Inviting herself to join him, Lula eased her comfortable bulk into the chair opposite Reece’s. Her heavy-lidded brown eyes, evidence of the Native American heritage shared by so many in this region, drilled him from across the green-and-white-checkered plastic tablecloth.
“How long will it take to restock the reservoir with fish after you boys get done messing with the dam?”
Reece’s nostrils twitched at the tantalizing aroma rising from his steak. He hadn’t eaten since his hurried breakfast of diced-ham-and-egg burritos, wolfed down during the drive out to the dam just after dawn this morning. Despite the rumbling in his stomach, however, he knew his dinner would have to wait a while longer. Lula’s question wasn’t an idle one. It echoed the worries of a small town that depended on the Chalo River Reservoir for its livelihood.

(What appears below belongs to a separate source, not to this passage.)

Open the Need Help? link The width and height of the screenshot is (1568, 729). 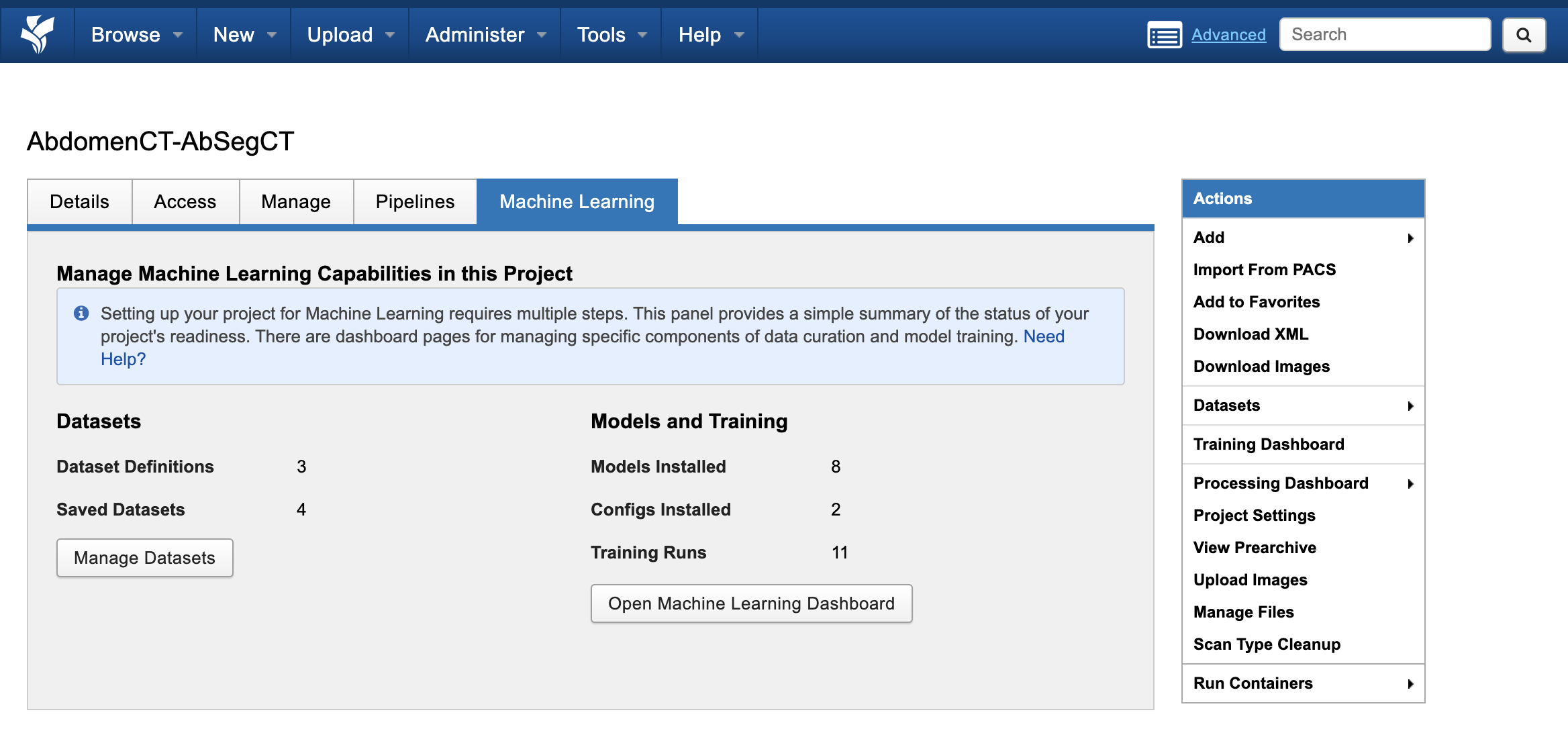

Reece had prepared detailed environmental-and economic-impact assessments as part of his prep work for the repair project. He’d also conducted a series of meetings with local business and property owners to walk concerned parties through the process, step by step. Slides and briefings didn’t carry quite the same impact for the people involved as seeing their water supply disappear before their eyes, though.
As the nation’s fifth-largest electric utility and the second-largest wholesale water supplier, the Bureau of Reclamation’s network of dams and reservoirs generated more than forty billion kilowatt-hours of electricity and delivered over ten trillion gallons of water each year. One out of five farmers in the western states depended on this water for irrigation to produce their crops. Additionally, hundreds of thousands of sports fishermen and recreationists plied the man-made lakes behind the dams, contributing their share to the economic fabric of communities like Chalo Canyon.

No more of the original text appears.